──────── SUPPLIED INFORMATION ────────

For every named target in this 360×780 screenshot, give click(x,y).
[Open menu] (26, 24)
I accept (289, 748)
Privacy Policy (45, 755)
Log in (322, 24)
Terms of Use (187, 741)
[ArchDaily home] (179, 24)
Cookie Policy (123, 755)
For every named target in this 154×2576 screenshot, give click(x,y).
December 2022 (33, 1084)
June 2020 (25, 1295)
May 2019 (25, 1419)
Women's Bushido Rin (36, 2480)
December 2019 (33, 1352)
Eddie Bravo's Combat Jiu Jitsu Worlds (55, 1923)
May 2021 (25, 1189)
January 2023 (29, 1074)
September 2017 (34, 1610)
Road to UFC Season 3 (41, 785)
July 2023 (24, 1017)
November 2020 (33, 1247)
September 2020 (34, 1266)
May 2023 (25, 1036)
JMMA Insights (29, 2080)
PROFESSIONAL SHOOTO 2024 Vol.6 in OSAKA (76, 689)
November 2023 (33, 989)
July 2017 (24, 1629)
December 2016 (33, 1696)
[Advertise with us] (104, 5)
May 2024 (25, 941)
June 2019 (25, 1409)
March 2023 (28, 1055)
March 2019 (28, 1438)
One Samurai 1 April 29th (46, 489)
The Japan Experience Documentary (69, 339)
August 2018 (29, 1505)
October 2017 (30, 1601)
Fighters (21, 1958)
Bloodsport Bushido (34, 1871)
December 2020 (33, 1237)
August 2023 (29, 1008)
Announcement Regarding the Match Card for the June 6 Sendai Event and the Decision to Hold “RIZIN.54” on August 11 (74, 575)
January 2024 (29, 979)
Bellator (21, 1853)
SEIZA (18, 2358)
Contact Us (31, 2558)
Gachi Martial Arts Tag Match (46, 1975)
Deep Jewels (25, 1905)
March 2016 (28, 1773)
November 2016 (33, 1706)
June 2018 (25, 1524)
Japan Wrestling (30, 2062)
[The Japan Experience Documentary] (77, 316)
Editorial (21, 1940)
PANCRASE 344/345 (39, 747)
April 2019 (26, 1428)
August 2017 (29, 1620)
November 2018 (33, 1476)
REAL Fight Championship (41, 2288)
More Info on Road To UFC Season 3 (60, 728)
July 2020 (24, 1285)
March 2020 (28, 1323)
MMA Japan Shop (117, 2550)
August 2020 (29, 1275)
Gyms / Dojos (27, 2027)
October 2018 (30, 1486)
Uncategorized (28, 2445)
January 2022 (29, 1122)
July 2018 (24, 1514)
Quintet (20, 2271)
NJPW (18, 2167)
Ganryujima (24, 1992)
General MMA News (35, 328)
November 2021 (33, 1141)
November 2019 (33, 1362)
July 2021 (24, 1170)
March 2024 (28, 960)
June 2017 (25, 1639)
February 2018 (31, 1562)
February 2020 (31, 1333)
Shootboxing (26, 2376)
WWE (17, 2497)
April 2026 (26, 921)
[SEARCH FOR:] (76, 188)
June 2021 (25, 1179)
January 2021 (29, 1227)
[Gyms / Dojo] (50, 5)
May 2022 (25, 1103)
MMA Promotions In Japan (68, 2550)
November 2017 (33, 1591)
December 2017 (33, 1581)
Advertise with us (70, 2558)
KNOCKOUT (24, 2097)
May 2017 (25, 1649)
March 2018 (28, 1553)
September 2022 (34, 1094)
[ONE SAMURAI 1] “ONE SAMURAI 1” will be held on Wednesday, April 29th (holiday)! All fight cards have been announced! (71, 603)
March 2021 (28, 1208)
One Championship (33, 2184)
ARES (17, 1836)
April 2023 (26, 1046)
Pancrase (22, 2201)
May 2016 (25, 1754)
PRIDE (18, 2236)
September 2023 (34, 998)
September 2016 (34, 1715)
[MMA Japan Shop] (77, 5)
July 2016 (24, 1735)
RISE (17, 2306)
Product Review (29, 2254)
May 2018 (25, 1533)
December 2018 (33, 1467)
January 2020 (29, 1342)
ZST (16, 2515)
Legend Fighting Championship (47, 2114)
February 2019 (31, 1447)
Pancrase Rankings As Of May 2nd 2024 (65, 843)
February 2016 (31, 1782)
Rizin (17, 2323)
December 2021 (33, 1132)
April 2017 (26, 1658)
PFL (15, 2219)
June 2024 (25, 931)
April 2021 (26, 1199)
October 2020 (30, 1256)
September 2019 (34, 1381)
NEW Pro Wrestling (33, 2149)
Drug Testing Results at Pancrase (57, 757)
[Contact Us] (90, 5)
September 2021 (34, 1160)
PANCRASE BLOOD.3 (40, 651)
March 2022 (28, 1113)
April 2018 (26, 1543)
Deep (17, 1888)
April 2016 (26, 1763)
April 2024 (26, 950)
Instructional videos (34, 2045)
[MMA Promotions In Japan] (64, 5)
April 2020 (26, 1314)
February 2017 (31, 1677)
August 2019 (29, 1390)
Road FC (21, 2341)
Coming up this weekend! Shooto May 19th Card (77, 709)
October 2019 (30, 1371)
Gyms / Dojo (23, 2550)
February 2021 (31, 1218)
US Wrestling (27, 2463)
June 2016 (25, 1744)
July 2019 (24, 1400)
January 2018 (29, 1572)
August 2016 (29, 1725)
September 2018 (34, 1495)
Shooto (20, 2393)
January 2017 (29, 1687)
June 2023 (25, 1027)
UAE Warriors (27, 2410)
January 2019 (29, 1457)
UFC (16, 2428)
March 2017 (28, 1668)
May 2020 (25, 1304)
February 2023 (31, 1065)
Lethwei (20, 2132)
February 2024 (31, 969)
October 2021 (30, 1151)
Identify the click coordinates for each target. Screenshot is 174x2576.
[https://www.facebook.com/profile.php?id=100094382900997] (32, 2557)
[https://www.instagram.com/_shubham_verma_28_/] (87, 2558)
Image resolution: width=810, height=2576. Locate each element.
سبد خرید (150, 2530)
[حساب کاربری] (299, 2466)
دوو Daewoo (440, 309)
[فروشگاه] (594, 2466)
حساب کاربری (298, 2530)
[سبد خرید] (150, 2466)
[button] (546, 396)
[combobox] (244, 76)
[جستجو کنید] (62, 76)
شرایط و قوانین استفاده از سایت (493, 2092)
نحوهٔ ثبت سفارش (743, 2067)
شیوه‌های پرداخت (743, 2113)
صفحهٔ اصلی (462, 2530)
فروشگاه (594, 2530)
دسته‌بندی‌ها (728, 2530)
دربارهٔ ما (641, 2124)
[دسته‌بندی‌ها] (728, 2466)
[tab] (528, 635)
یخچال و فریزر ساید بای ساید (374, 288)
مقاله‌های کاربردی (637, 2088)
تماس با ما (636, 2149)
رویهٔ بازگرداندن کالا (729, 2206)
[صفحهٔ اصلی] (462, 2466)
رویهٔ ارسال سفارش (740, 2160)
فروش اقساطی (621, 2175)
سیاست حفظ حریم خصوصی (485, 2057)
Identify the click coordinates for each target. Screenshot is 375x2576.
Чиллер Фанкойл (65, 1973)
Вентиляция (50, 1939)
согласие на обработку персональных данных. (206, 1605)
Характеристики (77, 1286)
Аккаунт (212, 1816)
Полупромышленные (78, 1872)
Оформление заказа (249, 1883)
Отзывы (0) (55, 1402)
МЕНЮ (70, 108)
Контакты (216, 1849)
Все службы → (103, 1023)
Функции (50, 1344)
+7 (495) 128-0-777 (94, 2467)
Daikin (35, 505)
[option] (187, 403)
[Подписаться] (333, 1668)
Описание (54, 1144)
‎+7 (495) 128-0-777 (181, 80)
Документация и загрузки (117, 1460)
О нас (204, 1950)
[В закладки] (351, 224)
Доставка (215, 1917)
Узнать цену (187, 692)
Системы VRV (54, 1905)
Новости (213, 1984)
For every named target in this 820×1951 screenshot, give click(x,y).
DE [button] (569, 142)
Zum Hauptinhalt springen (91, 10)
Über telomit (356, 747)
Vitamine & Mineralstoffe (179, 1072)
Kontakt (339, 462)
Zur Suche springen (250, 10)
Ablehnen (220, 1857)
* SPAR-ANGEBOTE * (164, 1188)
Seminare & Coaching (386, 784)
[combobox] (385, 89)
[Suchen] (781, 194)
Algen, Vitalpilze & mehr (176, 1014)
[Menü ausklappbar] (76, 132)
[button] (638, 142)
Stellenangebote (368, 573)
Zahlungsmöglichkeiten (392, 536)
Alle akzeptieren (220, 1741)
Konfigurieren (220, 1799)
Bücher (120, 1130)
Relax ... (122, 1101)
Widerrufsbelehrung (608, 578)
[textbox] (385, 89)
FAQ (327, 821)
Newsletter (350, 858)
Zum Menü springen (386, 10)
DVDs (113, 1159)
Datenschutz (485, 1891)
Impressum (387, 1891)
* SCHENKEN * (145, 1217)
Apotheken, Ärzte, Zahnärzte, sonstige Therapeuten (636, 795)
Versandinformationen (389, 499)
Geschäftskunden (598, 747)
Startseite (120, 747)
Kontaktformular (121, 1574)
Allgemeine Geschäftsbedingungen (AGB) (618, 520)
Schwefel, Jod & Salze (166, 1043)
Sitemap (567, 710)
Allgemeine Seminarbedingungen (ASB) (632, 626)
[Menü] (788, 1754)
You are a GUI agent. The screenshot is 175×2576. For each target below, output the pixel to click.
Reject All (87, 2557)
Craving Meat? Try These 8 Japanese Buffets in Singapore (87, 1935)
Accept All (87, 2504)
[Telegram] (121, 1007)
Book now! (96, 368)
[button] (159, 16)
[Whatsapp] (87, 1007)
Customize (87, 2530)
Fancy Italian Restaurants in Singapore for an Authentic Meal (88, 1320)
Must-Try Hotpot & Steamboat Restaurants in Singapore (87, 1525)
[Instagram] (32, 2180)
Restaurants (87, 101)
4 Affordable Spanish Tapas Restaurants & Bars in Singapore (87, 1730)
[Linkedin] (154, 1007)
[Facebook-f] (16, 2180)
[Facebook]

────────

Give again exactly, and only, the lines above starting at the one with "Datenschutz (485, 1891)" and ending at the one with "Kontaktformular (121, 1574)".

• EXPECTED ANSWER
Datenschutz (485, 1891)
Impressum (387, 1891)
* SCHENKEN * (145, 1217)
Apotheken, Ärzte, Zahnärzte, sonstige Therapeuten (636, 795)
Versandinformationen (389, 499)
Geschäftskunden (598, 747)
Startseite (120, 747)
Kontaktformular (121, 1574)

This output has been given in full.